O-Cedar
- Parent: Freudenberg Household Products
- Website: ocedar.com

= O-Cedar =

Brand of household products

O-Cedar is a brand of mechanical and power cleaning products which are rebranded Vileda products. O-Cedar was acquired by the German company Freudenberg Household Products in 2003.

==History==
The O-Cedar brand was first used in mid-1907 for a vegetable oil-based floor polish produced by the newly-formed Channell Chemical Company of Chicago. The first O-Cedar-branded dust mop would be introduced the following year. Channell would establish a UK subsidiary to market the O-Cedar brand there in 1913. The parent company would later be renamed O-Cedar Corp. in 1923.

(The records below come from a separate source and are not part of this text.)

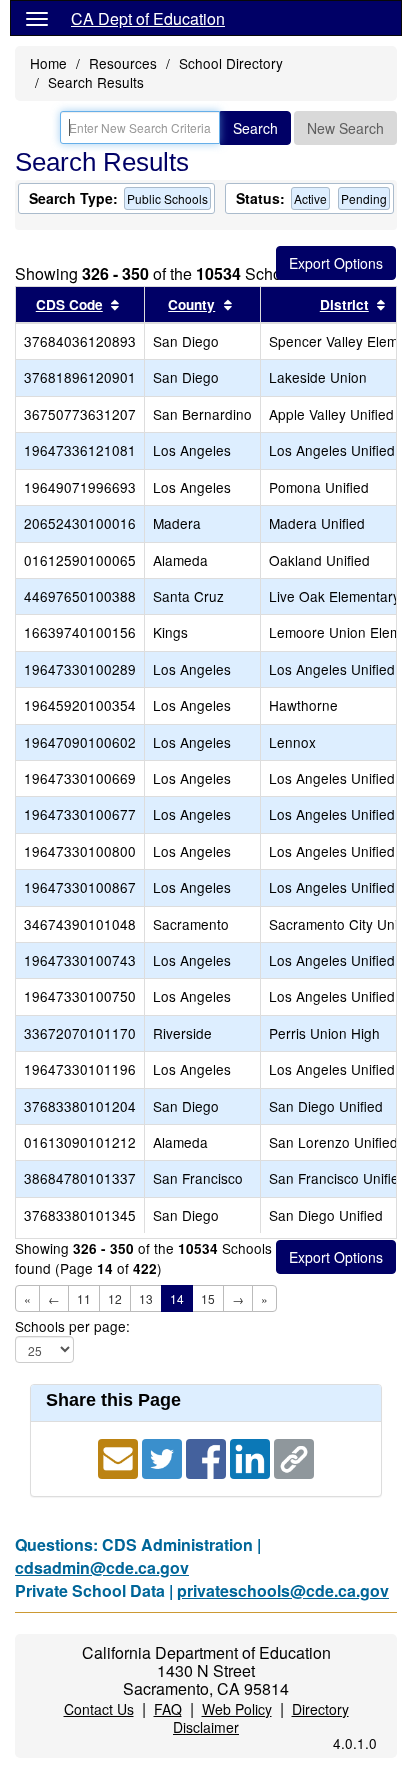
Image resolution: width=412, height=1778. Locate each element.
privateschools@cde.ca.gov (283, 1590)
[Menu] (37, 18)
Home (48, 63)
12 (115, 1298)
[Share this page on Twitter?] (164, 1456)
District (344, 304)
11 (84, 1298)
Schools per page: (72, 1326)
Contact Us (99, 1709)
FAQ (168, 1709)
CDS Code (69, 304)
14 (177, 1298)
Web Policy (237, 1709)
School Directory (231, 63)
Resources (123, 63)
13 (146, 1298)
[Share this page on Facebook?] (208, 1456)
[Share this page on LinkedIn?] (252, 1456)
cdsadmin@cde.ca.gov (102, 1567)
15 (208, 1298)
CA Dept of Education (148, 18)
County (191, 304)
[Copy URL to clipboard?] (294, 1456)
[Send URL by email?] (120, 1456)
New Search (345, 128)
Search (255, 128)
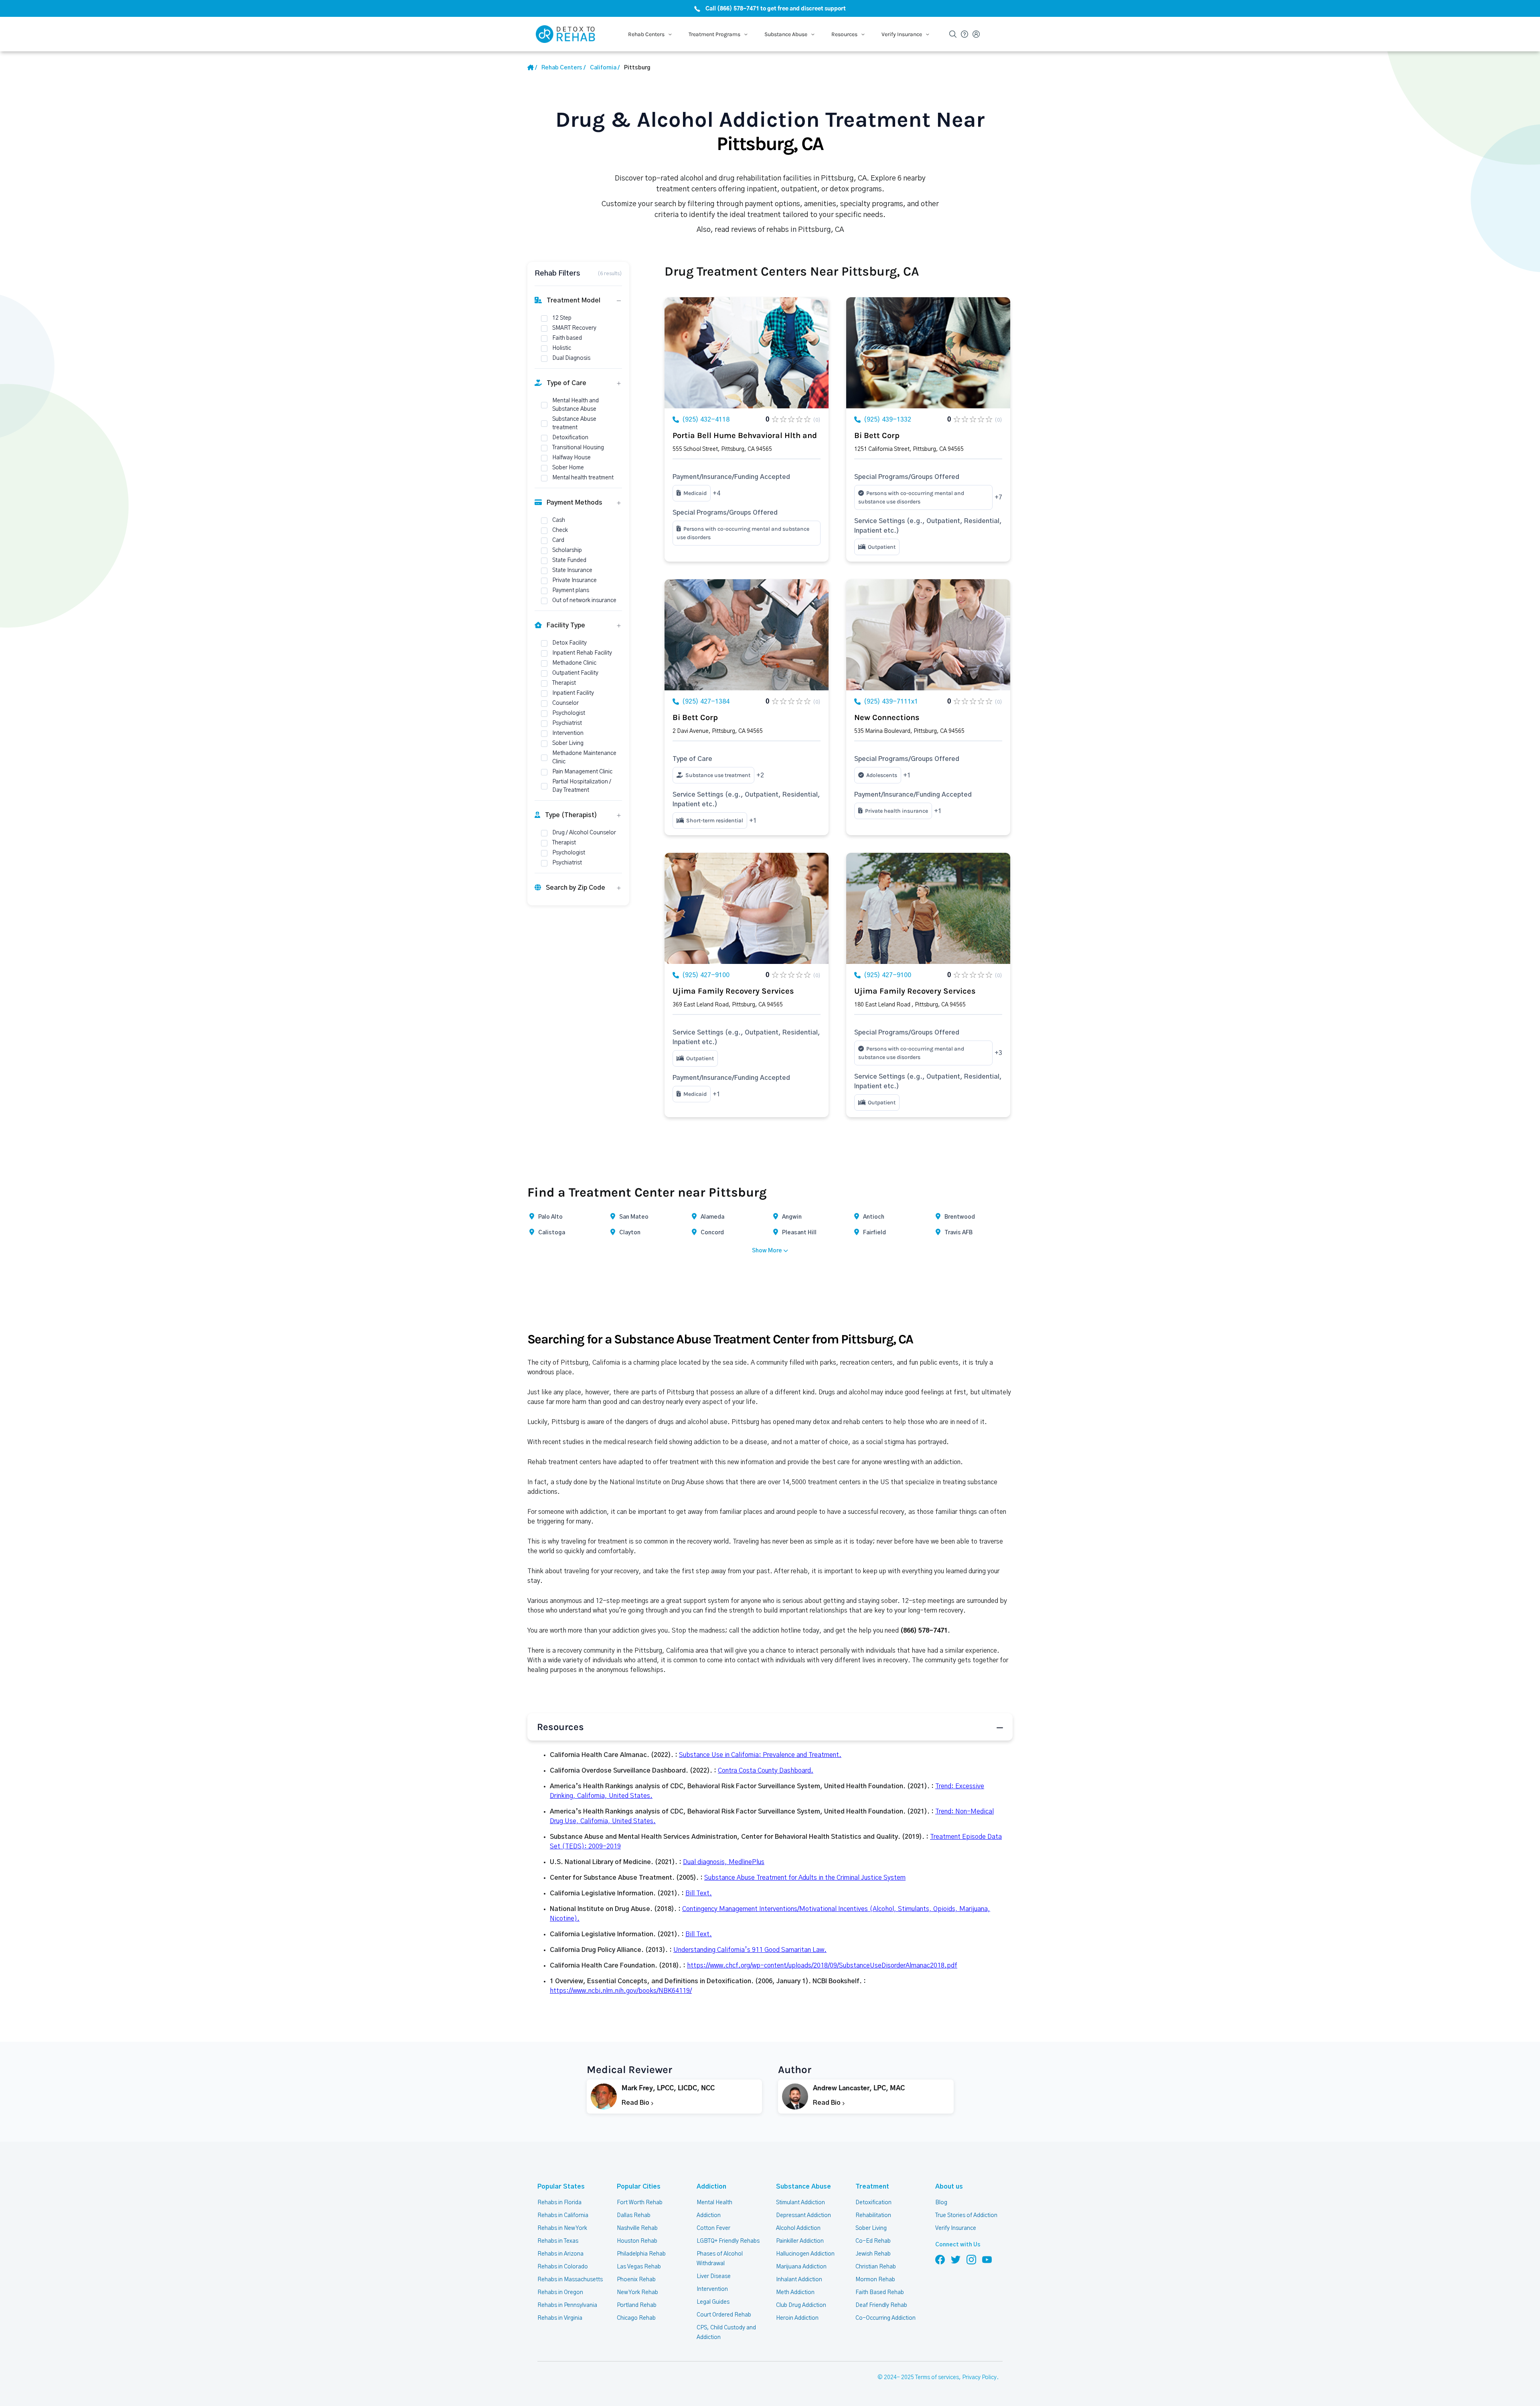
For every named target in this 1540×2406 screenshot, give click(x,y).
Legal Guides (713, 2302)
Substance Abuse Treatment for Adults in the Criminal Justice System (805, 1877)
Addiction (711, 2186)
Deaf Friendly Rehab (881, 2305)
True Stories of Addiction (966, 2215)
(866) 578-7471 (924, 1630)
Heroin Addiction (797, 2318)
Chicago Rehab (636, 2318)
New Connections (887, 717)
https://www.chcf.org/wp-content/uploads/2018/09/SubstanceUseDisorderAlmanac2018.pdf (822, 1965)
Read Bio (636, 2103)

O-Cedar Corp. was acquired by American-Marietta in March 1952, who after merging into Martin Marietta would sell the O-Cedar division to Drackett in May 1962. In 1965, Drackett was sold to Bristol-Myers, who would own the brand for nearly three decades before selling its consumer household products subsidiary to S. C. Johnson & Son in 1992. Due to anti-trust concerns, Johnson was compelled to sell the brand to Vining Industries in 1993, forming O-Cedar/Vining Household Products. Vining was acquired by the Freudenberg Group in 2003, with the products forming Freudenberg's Home and Cleaning Solutions division.